AVAILABLE DATA:
☆ ☆ ☆ ☆ ☆

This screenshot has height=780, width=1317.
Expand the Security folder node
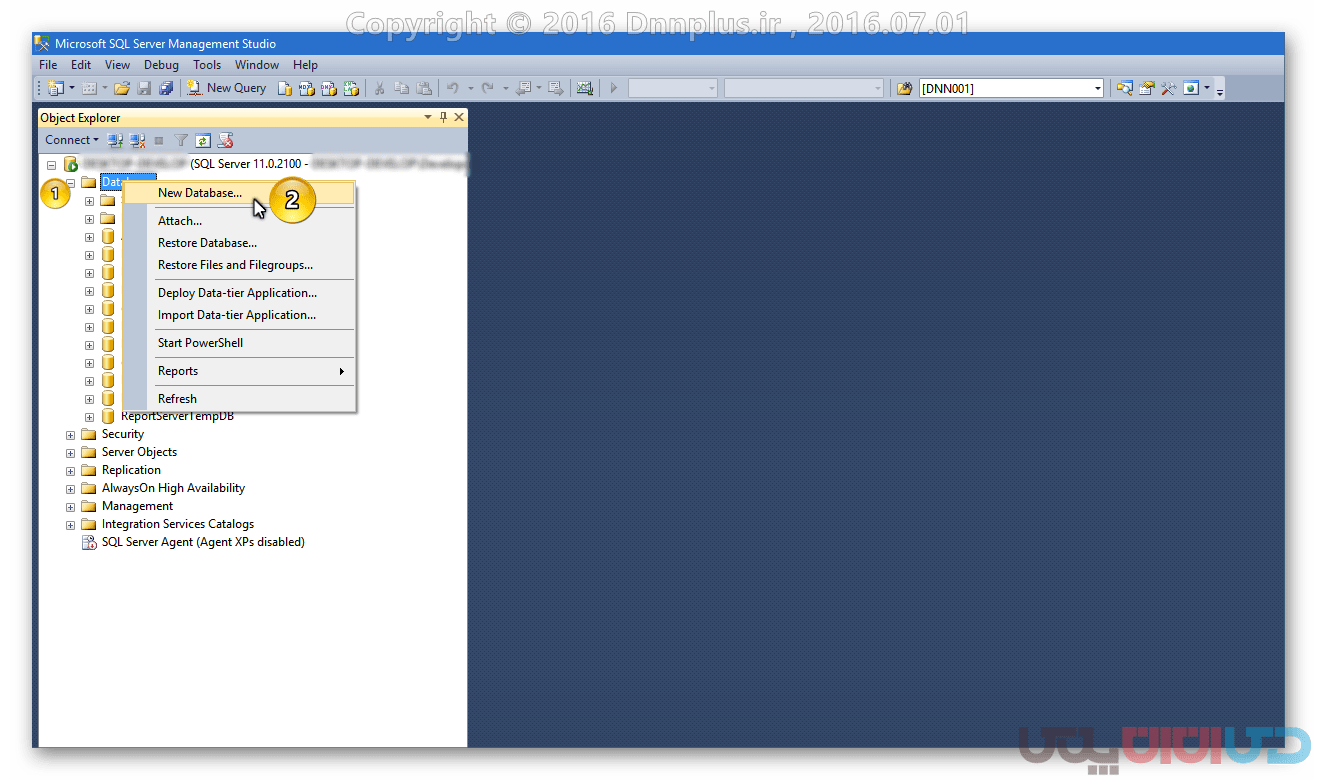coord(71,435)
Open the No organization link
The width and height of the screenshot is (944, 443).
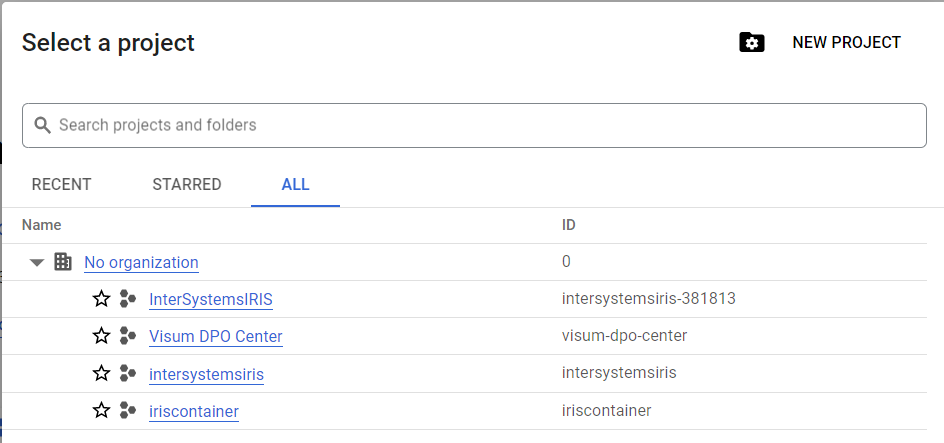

☆ ☆ ☆ ☆ ☆

ACTION ITEM: Transcribe exactly the lines running from the line with "Expand the Security folder node" to the last line of the entries. Pictures stay out of the copy.

RESULT OF THIS TASK:
Expand the Security folder node
coord(71,435)
Open the No organization link
The width and height of the screenshot is (944, 443).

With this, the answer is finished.